Colombia y cada uno de sus municipios necesita mantener la progresividad en la apertura de la economía. No tenemos otro camino. O abrimos paulatinamente o se nos muere el empleo y las empresas. La larga cuarentena y sus resultados positivos nos genera hoy la posibilidad de que los municipios tengan la responsabilidad de darle vida a la economía. La apertura no se puede realizar a la loca, debe ser controlada, con protocolos estrictos, pero sin obstáculos de tramites excesivos y tediosos. Desde que se realizó el anuncio hasta la fecha de la reapertura, las autoridades locales tendrán 2 semanas para planear y prepararse. Ya no existe la disculpa de pelotearle la responsabilidad al gobierno nacional, ni tirarle el muerto a la inmediatez de los anuncios. Los ciudadanos y las empresas necesitan agilidad, transparencia y eficacia para la autorización de los protocolos y así permitir la reapertura económica.

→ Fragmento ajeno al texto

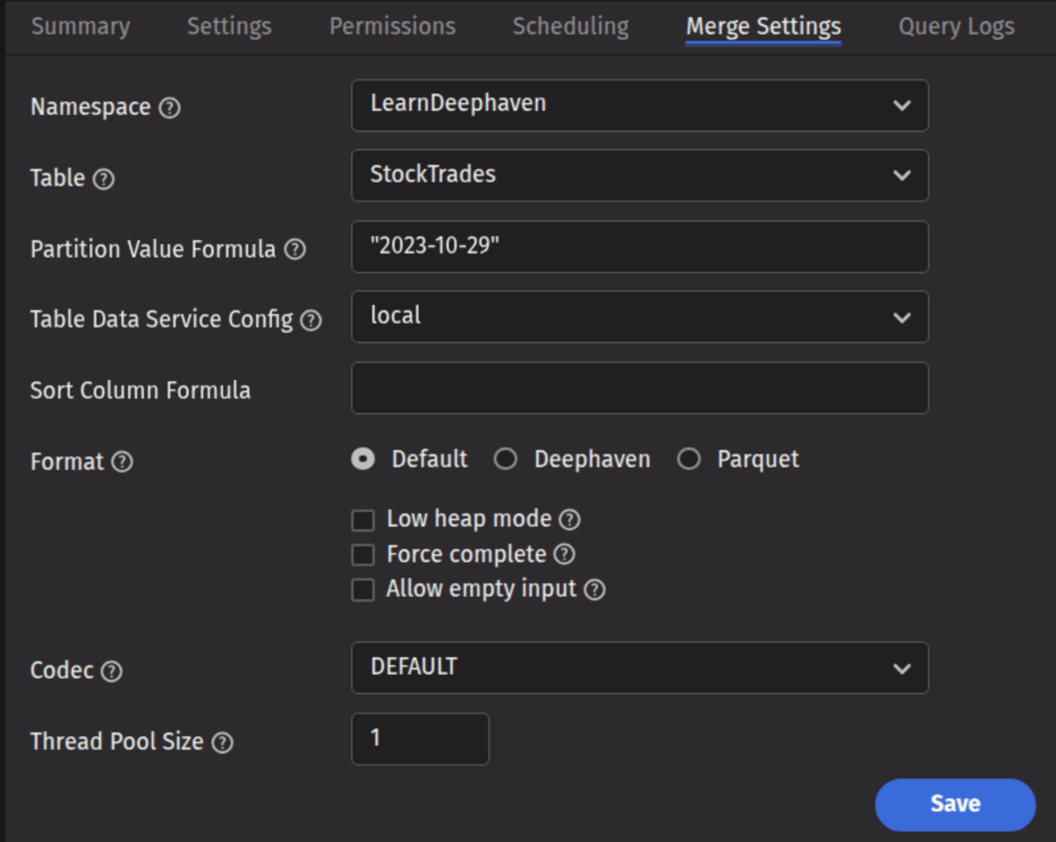Screen dimensions: 1056x842
Task: Click the help icon beside Table label
Action: (103, 179)
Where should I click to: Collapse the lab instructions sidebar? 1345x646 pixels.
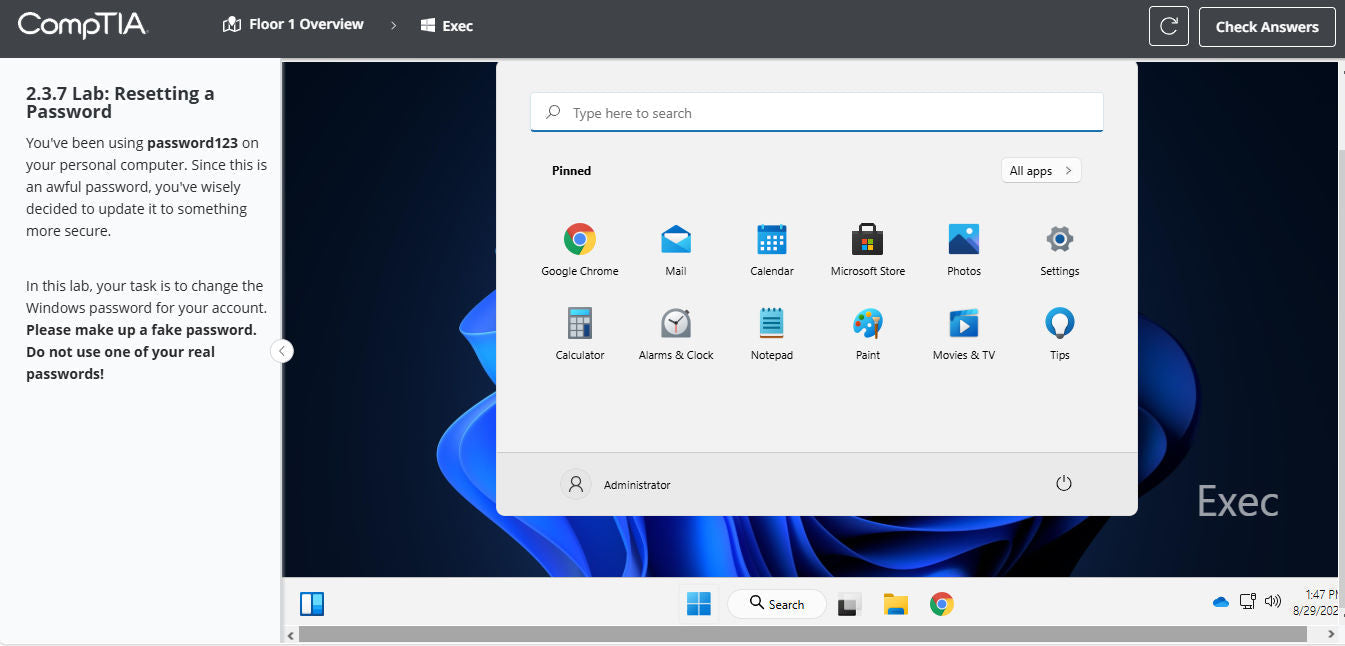tap(282, 351)
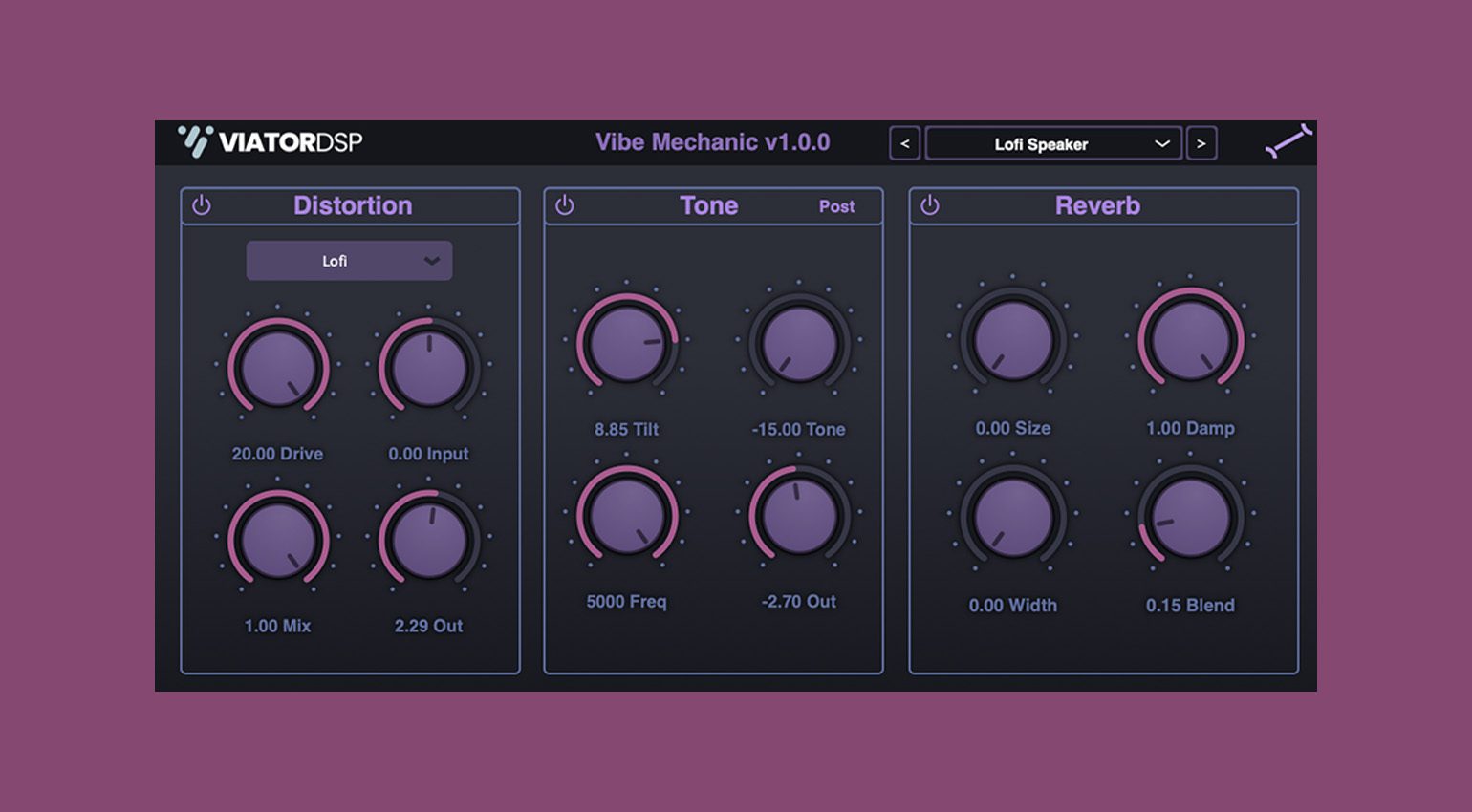
Task: Go to next preset arrow
Action: 1201,143
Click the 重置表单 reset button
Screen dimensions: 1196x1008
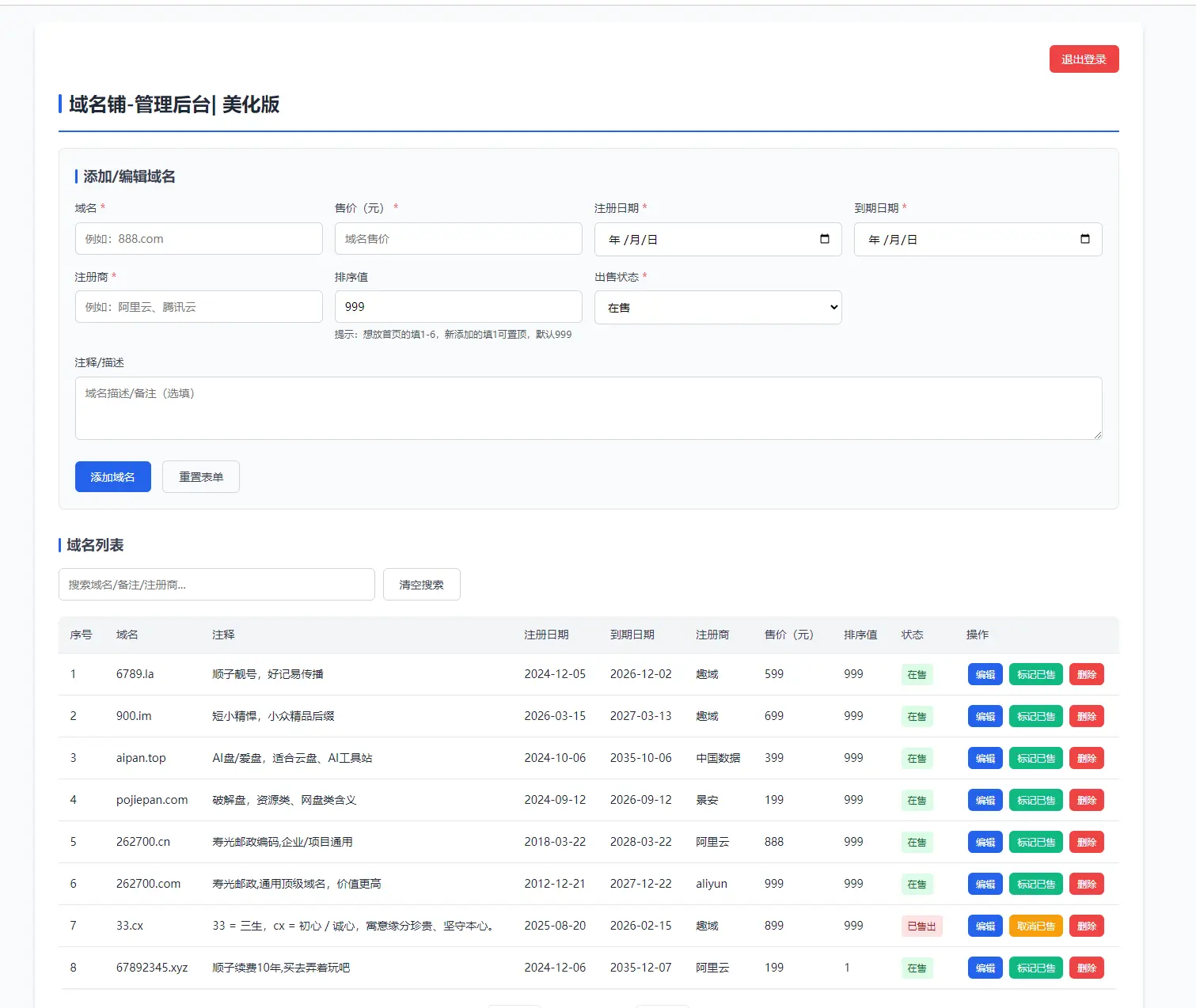click(x=201, y=477)
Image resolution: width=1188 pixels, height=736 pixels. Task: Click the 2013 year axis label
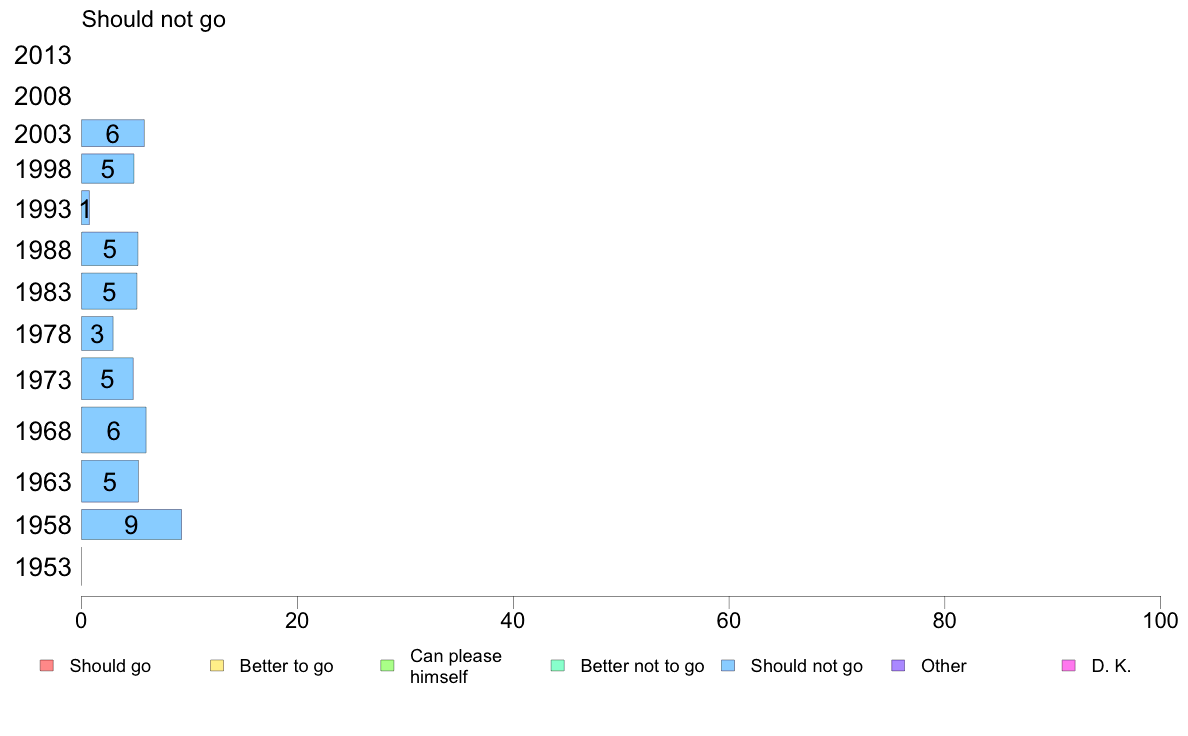click(x=42, y=55)
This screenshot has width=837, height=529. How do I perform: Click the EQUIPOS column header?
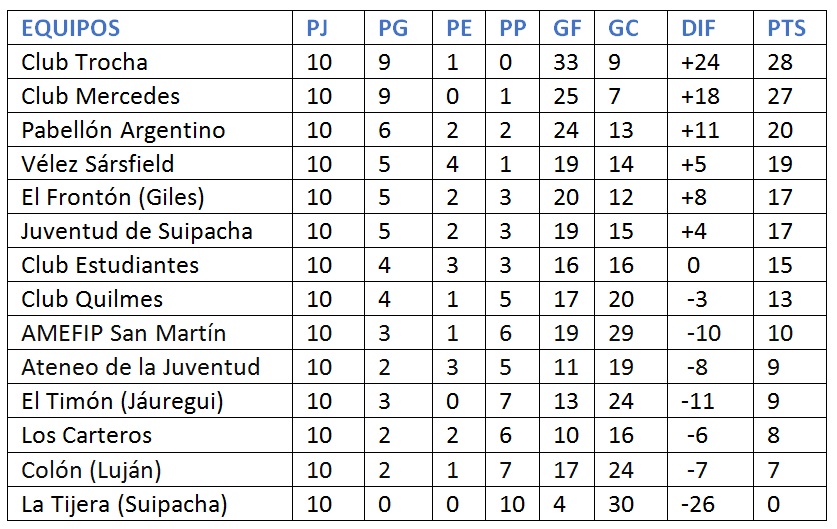70,28
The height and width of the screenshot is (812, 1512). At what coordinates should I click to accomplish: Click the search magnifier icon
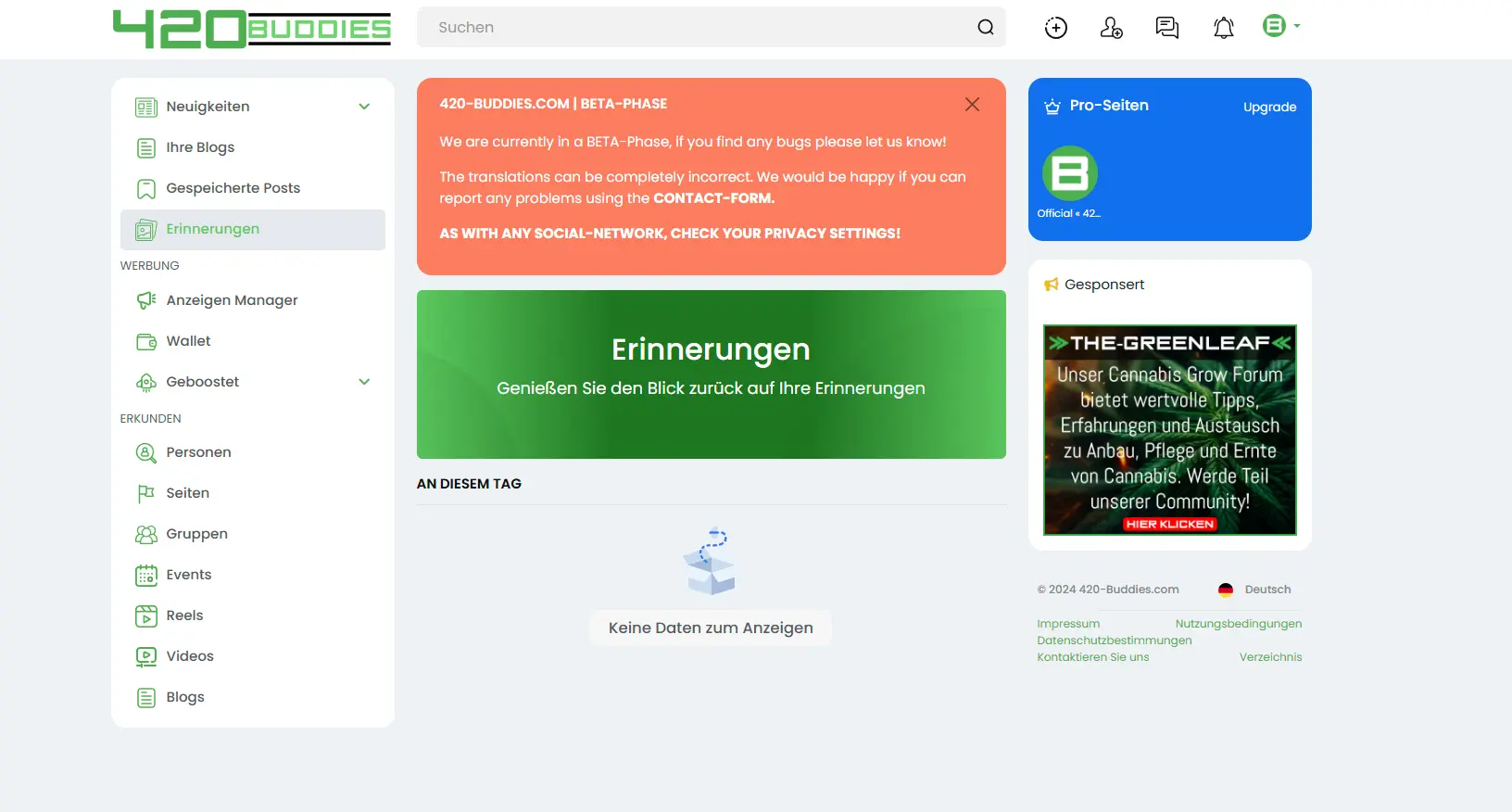coord(986,28)
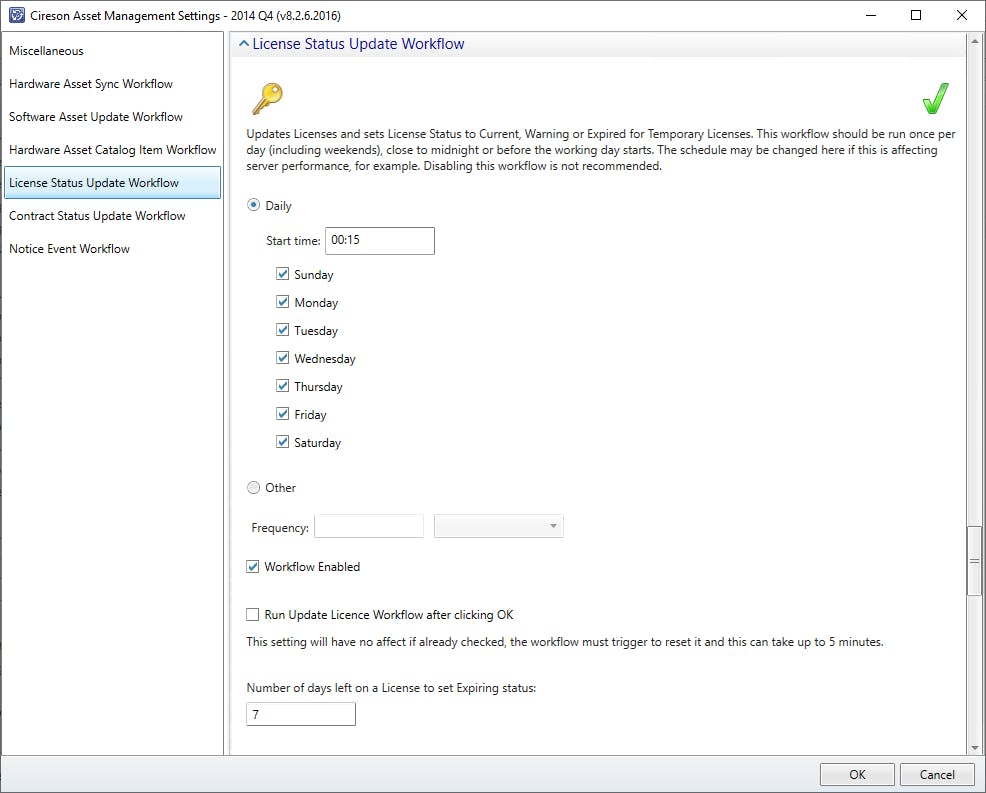
Task: Enable Run Update Licence Workflow after clicking OK
Action: [253, 615]
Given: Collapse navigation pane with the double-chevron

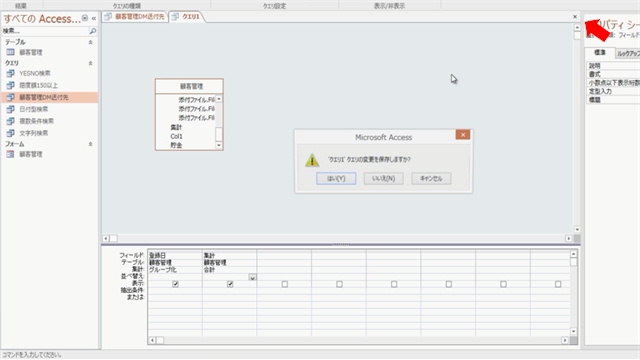Looking at the screenshot, I should click(x=94, y=18).
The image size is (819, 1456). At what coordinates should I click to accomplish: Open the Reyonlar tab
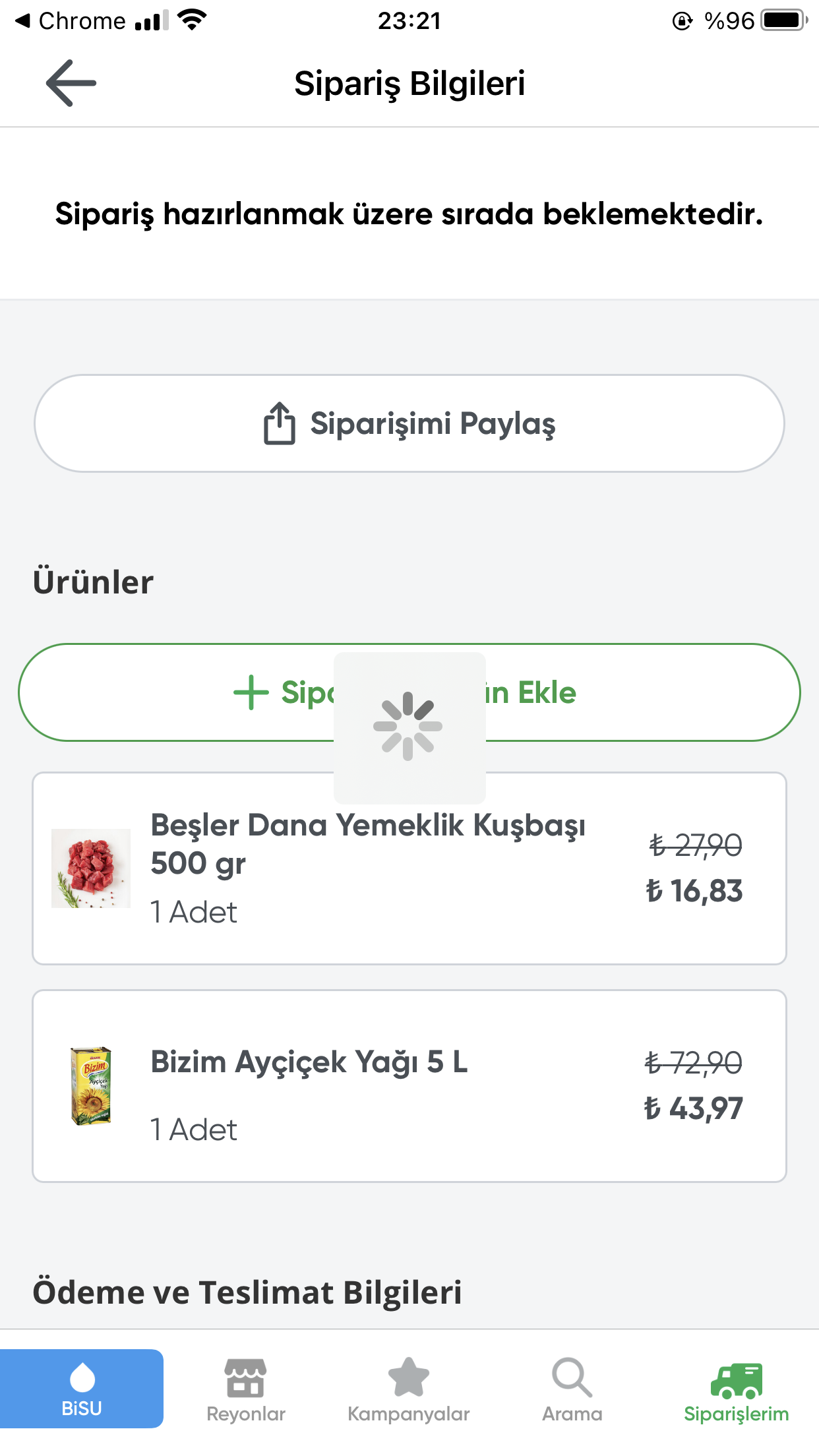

Vale la pena repetir. El gobierno nacional les ha dado el tiempo y las herramientas de preparación a los municipios y en sus manos está que la reapertura sea exitosa. En sus manos está entregarles la posibilidad a los ciudadanos de volver a ser productivos. Tienen la enorme responsabilidad de evitar que la pandemia genere más muertos por hambre y pobreza que por el mismo virus. En sus manos está darle vida a la economía. El presidente demostró su liderazgo en tiempos de crisis, cuando el país más lo necesitaba, ahora esperamos lo mismo de los mandatarios locales. Párenle-Bolas.